> **Exercise prompt**: Report only the number of lines in the following entries where the word "agent" occurs.

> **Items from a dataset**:
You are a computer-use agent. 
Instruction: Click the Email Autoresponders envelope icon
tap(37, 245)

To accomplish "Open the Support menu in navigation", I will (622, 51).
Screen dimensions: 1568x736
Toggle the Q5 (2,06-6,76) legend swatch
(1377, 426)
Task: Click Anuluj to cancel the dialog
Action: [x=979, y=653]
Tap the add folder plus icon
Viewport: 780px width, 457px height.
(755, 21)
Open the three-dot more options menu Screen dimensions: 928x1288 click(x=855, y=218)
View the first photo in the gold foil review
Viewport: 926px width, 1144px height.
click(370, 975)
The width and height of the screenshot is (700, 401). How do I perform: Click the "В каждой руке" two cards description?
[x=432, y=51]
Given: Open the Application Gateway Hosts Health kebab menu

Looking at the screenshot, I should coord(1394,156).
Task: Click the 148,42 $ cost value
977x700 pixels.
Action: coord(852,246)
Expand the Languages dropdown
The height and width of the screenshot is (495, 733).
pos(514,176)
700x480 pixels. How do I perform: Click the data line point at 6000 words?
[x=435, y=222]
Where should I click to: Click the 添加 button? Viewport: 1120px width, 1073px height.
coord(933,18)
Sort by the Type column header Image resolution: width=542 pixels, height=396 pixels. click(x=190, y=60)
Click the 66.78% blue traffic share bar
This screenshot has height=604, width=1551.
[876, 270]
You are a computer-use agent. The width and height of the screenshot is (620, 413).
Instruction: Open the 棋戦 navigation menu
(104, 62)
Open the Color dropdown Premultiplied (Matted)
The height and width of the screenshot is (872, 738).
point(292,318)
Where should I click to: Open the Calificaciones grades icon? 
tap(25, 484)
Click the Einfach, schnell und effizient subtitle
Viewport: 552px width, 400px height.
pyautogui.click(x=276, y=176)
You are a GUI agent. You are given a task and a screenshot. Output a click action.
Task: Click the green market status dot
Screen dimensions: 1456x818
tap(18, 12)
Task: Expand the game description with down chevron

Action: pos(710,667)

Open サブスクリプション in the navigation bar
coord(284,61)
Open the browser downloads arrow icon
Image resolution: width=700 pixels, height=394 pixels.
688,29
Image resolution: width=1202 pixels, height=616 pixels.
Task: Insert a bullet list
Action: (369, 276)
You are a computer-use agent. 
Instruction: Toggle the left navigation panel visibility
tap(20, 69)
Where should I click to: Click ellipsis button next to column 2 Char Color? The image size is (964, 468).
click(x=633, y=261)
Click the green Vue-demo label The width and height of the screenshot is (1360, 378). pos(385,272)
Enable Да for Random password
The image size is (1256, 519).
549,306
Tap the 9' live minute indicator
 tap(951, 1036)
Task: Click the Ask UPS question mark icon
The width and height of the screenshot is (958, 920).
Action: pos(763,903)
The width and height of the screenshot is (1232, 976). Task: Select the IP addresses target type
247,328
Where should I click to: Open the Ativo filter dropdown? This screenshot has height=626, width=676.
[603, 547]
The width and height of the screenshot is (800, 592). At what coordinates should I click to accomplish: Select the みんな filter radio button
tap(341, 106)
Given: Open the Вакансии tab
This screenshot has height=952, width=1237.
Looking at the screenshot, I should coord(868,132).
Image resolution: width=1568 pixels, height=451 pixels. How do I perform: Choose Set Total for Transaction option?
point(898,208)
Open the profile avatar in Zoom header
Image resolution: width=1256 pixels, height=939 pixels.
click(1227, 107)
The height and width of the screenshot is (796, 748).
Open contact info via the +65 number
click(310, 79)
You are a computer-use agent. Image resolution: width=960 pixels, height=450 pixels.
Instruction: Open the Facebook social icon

> **The completed task**: 5